In fact, pulque is the very definition of an acquired taste. White and cloudy in appearance, pulque makes for a unique drinking experience. It clings to your tongue before slithering down your throat, hiding a fizzy fermented kick in the midst of its peculiarly slimy (yet, at the same time, foamy) texture.
For pulque newbies, there is a slightly more enticing version in the form of the curado, aka flavoured pulque. The flavors — which range from pine nuts to mango, and tamarind to oats — help take the edge off the unique texture.
Rich in vitamins, minerals, and iron, a popular phrase among pulque fans is "sólo le falta un grado para ser carne" (meaning it's only a shade away from being meat). In fact, it's even said to help regulate sugar levels, provide protein, and help soothe a queasy stomach.
The History of Pulque in Mexico
Pulque has been going strong for centuries, clocking in as the oldest alcoholic drink in Mexico. In Mesoamerica it was a treat for the elite, priests and emperors amongst them and afforded only to the elderly, pregnant women, and the soon-to-be-sacrificed on occasion.
At roughly the turn of the 20th century, with the Mexican Revolution brewing, pulque became the drink of the masses. By the mid-20th century, popularity of the beverage once known as the drink of the gods took a nosedive, thanks to a smear campaign at the hands of money-hungry beer companies eager for a healthier chunk of the Mexican market share. They started the rumor that pulque was fermented with feces and branded it the drink of the lower classes, rather than that of the gods.

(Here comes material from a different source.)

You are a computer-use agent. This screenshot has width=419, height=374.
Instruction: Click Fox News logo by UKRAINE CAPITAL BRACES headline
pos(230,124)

The Resurgence of Pulque in Mexico
Recent years have seen pulque rise through the ranks once again, becoming more of a drink for the masses than ever before, attracting attention from younger Mexicans looking for something less commercial than beer yet edgier than mezcal. It has been redefined as the drink of choice for Mexico's rebellious youth in recent years.
With anti-Mexican rhetoric cluttering the international media, drinking pulque, the intensely Mexican drink that is impossible to export and, thus, commercialize to the extent of its agave partners in crime (tequila and mezcal) has become a symbol of a very different kind of Mexican revolution.
Pulque was, in hindsight, the obvious answer to this anti-globalization drinking dilemma, given that it is about as Mexican a drink as they come, notoriously temperamental, and therefore impossible to export. It will spoil at the drop of a hat and is likely to turn sour for the most minor of offences on the part of the batch brewer, which has given rise to numerous superstitions surrounding the tricky, easy-to-mess-up brewing process. Pulque producers will do everything from abstaining from sex during fermentation, to refraining from wearing a hat around the brewing batch.
Given that it can take 12 years of maturation for the agave plant to reach perfect pulque-producing status, it's understandable that many makers adhere to these traditions.
Pulque is a source of national pride for a segment of the population disillusioned with the growing globalization of U.S. culture and uninspired beer options. In short, pulque both stands for Mexican identity and has redefined the concept Mexicanidad.
Have you tried pulque? Let us know!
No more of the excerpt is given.